▶ [What you will do]
Report how many lines in the records below hold the word "agent". Add nothing to the number.

(Stored items)
══════════════════════════════

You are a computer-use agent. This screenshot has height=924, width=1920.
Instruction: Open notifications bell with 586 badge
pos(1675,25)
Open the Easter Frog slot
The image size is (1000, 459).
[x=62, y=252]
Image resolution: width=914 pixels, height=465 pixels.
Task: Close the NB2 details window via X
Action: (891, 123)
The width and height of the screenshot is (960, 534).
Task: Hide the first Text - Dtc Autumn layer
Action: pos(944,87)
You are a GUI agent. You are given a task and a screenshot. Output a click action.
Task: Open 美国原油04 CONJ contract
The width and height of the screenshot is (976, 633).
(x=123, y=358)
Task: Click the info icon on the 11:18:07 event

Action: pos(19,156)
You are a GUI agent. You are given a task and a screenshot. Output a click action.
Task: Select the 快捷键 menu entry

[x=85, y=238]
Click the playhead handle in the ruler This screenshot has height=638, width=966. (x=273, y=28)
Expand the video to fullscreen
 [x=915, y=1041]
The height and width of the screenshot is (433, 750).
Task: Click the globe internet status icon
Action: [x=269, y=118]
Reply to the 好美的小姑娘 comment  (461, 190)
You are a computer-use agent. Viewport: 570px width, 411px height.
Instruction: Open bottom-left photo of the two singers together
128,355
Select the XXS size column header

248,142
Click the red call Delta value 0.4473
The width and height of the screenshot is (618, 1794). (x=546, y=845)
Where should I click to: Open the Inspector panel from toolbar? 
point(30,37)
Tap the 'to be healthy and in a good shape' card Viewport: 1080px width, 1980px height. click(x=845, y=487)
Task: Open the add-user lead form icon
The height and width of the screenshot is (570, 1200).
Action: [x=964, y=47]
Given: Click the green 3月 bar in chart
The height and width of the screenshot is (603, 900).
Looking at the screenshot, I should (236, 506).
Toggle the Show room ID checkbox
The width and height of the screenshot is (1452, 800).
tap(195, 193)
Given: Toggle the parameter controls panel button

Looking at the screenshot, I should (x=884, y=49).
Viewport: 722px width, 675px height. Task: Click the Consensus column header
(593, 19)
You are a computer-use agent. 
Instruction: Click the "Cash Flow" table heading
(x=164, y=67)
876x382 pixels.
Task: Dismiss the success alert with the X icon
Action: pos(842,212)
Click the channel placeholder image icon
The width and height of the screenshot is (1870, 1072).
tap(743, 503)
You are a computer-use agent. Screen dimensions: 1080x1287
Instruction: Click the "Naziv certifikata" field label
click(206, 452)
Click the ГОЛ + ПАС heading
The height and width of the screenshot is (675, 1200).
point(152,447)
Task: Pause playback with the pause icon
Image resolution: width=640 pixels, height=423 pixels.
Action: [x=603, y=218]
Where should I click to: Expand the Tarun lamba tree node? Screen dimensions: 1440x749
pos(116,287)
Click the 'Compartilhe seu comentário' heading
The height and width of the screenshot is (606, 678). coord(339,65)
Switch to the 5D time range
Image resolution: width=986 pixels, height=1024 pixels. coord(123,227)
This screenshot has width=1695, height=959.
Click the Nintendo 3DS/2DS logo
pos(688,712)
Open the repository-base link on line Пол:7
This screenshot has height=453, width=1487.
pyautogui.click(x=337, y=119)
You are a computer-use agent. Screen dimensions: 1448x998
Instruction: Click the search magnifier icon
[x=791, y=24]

══════════════════════════════

▶ [Output for this exercise]
7